▶ [Consigne]:
Dans le texte sur le Sahara occidental, pourquoi Felipe González dit-il qu'il préfère s'engager devant l'Histoire plutôt que promettre quelque chose ? Répondez en une à trois phrases.

═══ Extrait du texte ═══

Mais l’histoire de la trahison du PSOE envers le Sahara Occidental n’est pas nouvelle. Un des chapitres qu’on n’oubliera jamais dans les camps sahraouis eut lieu le 14 novembre 1976. À peine un an auparavant, l’Espagne avait fait cadeau du Sahara Occidental au Maroc et à la Mauritanie, en une histoire passionnante et triste où l’ancien monarque aujourd’hui en fuite Don Juan Carlos Ier joue un rôle important. En ce moment si troublé, avec une guerre si présente, Felipe González, alors secrétaire général du PSOE, se rendit dans les territoires libérés du Sahara Occidental (à cette époque, Twitter n’existait pas), où il prononça un discours passionné et intense en faveur du peuple sahraoui :
« Pour nous, il ne s’agit pas de droit à l’auto-détermination, mais de vous accompagner dans votre lutte jusqu’à la victoire finale (…) Plus notre peuple se rapproche de la liberté, plus fort et plus efficace sera le soutien que nous pourrons apporter à votre lutte. Le parti est convaincu que le Front Polisario est le guide qu’il faut vers la victoire finale du peuple sahraoui, et il est aussi convaincu que votre république indépendante et démocratique se consolidera à la tête de votre peuple et que vous pourrez rentrer dans vos foyers. Nous savons que vous avez l’expérience de bien des promesses faites et jamais tenues. Moi, je veux donc, non pas vous promettre quelque chose, mais m’engager devant l’Histoire. Notre parti sera avec vous jusqu’à la victoire finale ».
Felipe González, 1976.
Promesses non tenues de Felipe González
Après ces paroles, Felipe González ne remua pas le petit doigt pour le Sahara. Pire, il remua les deux mains contre lui pour ramasser l’argent et les faveurs venant de la monarchie alaouite qui opprime le peuple sahraoui, qui permirent à Felipe de passer ses vacances, une fois dans sa retraite dorée, dans la ville marocaine de Tanger, dans un petit palais à 2,5 millions d’euros, et de faire des déclarations dans lesquelles il exalta l’ « intégrité territoriale » du Maroc, justifiant l’occupation illégale du Maroc, et achevant ainsi la dernière étape de son voyage vers la trahison, la déloyauté et l’infamie qui marqueront à jamais dans notre souvenir ce vil personnage.

═══ Données brutes ═══

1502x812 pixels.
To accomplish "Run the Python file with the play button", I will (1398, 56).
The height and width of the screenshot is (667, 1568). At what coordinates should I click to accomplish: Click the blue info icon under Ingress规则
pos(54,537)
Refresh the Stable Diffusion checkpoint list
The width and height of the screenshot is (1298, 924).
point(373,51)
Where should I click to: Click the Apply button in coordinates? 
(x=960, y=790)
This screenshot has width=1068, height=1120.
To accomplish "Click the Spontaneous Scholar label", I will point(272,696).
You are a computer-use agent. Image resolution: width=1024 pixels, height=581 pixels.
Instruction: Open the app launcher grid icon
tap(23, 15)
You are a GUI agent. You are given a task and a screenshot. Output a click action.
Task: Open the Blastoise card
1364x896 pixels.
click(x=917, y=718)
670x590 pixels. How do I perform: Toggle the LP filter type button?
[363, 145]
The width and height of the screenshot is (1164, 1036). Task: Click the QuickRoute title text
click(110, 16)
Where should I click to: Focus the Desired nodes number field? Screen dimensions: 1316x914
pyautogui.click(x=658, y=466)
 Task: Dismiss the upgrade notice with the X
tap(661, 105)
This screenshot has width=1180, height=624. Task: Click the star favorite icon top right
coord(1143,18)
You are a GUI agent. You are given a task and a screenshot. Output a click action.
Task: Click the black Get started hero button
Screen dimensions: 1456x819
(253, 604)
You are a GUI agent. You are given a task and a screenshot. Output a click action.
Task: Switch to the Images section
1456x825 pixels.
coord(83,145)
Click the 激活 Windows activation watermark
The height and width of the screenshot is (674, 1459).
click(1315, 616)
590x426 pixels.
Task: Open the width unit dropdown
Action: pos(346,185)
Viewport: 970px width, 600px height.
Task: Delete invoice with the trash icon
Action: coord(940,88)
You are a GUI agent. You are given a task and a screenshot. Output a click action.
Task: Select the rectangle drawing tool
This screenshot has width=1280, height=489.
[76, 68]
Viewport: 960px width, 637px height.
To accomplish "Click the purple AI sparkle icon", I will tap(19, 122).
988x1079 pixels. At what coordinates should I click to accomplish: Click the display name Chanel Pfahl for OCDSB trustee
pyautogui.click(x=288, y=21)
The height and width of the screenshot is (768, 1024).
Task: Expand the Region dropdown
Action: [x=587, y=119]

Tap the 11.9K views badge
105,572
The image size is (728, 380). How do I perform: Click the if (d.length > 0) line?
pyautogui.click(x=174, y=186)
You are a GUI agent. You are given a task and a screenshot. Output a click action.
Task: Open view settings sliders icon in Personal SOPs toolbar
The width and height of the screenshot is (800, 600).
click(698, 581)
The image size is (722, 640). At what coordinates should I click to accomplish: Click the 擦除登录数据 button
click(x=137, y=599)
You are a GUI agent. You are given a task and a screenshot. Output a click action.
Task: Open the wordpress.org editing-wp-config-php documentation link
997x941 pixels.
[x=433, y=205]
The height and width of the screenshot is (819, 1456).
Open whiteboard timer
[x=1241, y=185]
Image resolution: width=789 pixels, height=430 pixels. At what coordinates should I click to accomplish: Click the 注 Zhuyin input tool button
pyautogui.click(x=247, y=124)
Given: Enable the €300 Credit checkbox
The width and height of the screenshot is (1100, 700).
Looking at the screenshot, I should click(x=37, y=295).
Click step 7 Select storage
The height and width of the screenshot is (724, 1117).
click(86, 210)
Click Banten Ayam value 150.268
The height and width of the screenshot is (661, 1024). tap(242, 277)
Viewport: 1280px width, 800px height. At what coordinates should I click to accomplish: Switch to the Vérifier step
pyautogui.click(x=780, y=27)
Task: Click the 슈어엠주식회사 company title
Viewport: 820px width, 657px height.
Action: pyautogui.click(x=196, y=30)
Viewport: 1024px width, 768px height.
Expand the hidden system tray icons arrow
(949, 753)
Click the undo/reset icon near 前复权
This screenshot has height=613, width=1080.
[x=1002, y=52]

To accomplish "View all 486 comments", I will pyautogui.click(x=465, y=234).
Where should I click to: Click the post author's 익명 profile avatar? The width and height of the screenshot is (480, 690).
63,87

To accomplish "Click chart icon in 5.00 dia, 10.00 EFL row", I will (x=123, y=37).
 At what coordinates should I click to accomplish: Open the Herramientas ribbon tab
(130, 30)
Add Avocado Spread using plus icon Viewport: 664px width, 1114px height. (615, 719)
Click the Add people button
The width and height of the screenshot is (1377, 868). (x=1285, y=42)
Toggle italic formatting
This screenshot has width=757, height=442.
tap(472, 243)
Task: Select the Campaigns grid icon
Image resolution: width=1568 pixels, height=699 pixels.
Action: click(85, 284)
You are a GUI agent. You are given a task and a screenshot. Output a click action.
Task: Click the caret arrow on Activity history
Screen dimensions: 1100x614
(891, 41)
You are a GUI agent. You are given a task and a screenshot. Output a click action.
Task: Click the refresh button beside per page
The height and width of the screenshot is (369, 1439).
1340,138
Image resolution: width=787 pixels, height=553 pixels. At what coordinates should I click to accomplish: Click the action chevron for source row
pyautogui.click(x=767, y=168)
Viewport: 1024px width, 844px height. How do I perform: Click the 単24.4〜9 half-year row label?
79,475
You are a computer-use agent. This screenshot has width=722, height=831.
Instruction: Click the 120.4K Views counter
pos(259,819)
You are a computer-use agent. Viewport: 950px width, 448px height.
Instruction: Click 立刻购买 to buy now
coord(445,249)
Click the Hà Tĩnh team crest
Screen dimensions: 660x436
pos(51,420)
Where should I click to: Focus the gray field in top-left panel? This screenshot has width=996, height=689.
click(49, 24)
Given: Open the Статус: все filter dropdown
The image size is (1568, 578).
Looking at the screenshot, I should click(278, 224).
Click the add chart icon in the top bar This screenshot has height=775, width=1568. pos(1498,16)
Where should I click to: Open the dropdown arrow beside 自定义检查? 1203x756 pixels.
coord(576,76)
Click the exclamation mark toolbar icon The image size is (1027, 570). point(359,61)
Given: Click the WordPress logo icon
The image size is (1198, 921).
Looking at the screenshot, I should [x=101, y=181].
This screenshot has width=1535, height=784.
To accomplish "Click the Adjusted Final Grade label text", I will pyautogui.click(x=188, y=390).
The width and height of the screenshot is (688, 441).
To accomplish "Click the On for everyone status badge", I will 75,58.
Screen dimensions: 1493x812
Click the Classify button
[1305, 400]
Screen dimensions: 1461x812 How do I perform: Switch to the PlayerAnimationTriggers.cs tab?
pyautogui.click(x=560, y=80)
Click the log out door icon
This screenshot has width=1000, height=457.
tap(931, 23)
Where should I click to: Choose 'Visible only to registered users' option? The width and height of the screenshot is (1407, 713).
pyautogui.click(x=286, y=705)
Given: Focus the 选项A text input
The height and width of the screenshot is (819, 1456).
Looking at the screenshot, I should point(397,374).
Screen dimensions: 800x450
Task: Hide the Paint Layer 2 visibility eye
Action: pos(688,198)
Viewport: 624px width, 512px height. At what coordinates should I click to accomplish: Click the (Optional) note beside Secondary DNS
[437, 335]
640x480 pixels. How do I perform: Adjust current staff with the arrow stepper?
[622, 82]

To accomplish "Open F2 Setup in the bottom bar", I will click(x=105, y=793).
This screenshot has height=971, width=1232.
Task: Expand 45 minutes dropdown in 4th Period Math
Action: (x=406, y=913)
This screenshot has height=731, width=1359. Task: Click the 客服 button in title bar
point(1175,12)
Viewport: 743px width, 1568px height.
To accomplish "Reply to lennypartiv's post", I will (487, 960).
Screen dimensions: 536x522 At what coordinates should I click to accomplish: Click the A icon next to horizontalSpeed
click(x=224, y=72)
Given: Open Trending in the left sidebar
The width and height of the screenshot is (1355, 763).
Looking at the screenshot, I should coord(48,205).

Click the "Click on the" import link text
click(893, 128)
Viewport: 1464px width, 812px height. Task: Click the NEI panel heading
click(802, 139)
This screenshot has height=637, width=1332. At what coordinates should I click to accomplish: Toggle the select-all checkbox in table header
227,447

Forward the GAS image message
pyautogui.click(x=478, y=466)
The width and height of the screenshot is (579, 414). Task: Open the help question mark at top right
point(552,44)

═══

▶ [Réponse]:
Il dit savoir que les Sahraouis ont déjà reçu bien des promesses qui n'ont jamais été tenues. C'est pourquoi il choisit de s'engager devant l'Histoire, en affirmant que son parti sera avec eux jusqu'à la victoire finale.